Sodium chloride crystals are cubic in form. Table salt consists of tiny cubes tightly bound together through ionic bonding of the sodium and chloride ions. The salt crystal is often used as an example of crystalline structure. It can be modified by temperature. Different types of crystal have different uses, as for food.

It varies in color from colorless, when pure, to white, gray or brownish, typical of rock salt (halite). Chemically, it is 60.663% elemental chlorine (Cl) and 39.337% sodium (Na). The atomic weight of elemental chlorine is 35.4527 and that of sodium is 22.989768. Properties of salt are collected in the U.S. Occupational Safety and Health Administration (OSHA) Chemical Sampling Information database.

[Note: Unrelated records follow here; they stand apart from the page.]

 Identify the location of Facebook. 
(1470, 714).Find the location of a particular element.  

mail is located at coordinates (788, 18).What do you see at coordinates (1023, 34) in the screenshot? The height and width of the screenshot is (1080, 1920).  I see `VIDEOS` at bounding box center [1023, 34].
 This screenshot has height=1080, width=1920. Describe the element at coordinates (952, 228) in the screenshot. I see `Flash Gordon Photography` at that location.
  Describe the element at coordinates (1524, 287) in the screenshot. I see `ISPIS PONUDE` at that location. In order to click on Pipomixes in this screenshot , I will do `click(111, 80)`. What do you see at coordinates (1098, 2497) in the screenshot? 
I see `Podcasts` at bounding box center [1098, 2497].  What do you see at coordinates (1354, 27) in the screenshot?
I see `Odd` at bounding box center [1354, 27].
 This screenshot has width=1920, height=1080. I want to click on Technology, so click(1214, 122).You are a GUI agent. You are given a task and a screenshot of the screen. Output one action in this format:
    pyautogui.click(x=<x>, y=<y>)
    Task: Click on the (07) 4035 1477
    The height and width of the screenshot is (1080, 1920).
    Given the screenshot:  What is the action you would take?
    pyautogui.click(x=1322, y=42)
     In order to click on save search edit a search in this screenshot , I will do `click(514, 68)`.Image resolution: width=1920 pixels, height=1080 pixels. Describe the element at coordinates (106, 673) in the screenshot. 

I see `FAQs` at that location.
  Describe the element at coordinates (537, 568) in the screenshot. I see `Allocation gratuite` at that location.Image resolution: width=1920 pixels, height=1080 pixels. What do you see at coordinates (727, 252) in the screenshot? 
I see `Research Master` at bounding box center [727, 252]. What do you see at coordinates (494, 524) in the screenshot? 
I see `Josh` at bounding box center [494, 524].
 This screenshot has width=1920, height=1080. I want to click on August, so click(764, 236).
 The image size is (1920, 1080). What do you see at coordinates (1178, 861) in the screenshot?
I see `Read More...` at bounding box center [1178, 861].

Sodium chloride is sold in several different particle sizes (gradation) and forms, depending on the intended end use. Discrete crystals can be seen in rock salt used for deicing. Fine granules are typical of table salt and even finer popcorn salt. Kosher salt, pickling salt and ice cream salt are slightly coarser. Small compressed pellets are used in water softeners and large salt blocks are used as salt licks for livestock. When viewed under strong magnification, all sodium chloride is crystalline. Very large cubic crystals, of two, three or more inches in size, can be seen in some salt mines. They are transparent and cleave into perfect cubes when struck with a hard object.

Purity of rock salt produced in North America varies depending on the type of salt (evaporated, rock, solar) and on the source. Rock salt typically ranges between 95% and 99% NaCl, and mechanically evaporated salt and solar salt normally exceed 99% NaCl. Evaporated salt made with purified brine has the highest purity, in some cases 99.99% NaCl. Voluntary standards, such as those developed by the American Society for Testing and Materials (ASTM) and the American Water Works Association (AWWA) assure appropriate quality for the intended use. Mandatory specifications for food grade, drug/medical and analytical use include Food Chemicals Codex, U.S. Pharmacopoeia, and Reagent Grade Chemicals. Special devices, refractometers, are used to measure salinity.

Common salt or sodium chloride, is considered by the U.S. Food and Drug Administration as safe for its intended use as a food additive. This GRAS (generally recognized as safe) classification, and the universal use of sodium chloride since antiquity, affirms its safety. The Merck Index refers to sodium chloride as "not generally considered poisonous." Many substances in everyday use can be toxic in high concentrations, even water. Toxic levels of sodium chloride are reported as:

Oral toxicity (The Registry of Toxic Effects of Chemical Substances, 1986):
Human; TDLo: 12,357 mg/kg/23 D-C
Mouse; LD50: 4,000 mg/kg
Rat; LD50: 3,000 mg/kg
Rabbit; LDLo: 8,000 mg/kg

Acute aquatic toxicity (U.S. EPA, Ambient Water Quality Criteria for Chloride, 1988):
Rana Breviceps (frog); No observed effect concentration (NOEC): 400 mg/L.
Daphnia pulex 48-hour LC50 or EC50: 1,470 mg/L
Daphnia magna (water flea); 48 hour EC50: 3,310 mg/L
Myriophyllum spicatum (water milfoil); Phytotoxicity (EC50 for growth): 5,962 mg/L
Pimephales promealas (fathead minnow); 69-hour LC50: 7,650 mg/L
Lepomis macrochirus (Bluegill) LC50 or EC50: 7,846 mg/L
Anguilla rostrata (American eel) 48-hour LC50 or EC 50: 13,085 mg/L

EPA says that the chlorides of calcium, magnesium and potassium are generally more toxic to fresh water species than sodium chloride. Some Antarctic species depend on salt to protect them against the cold.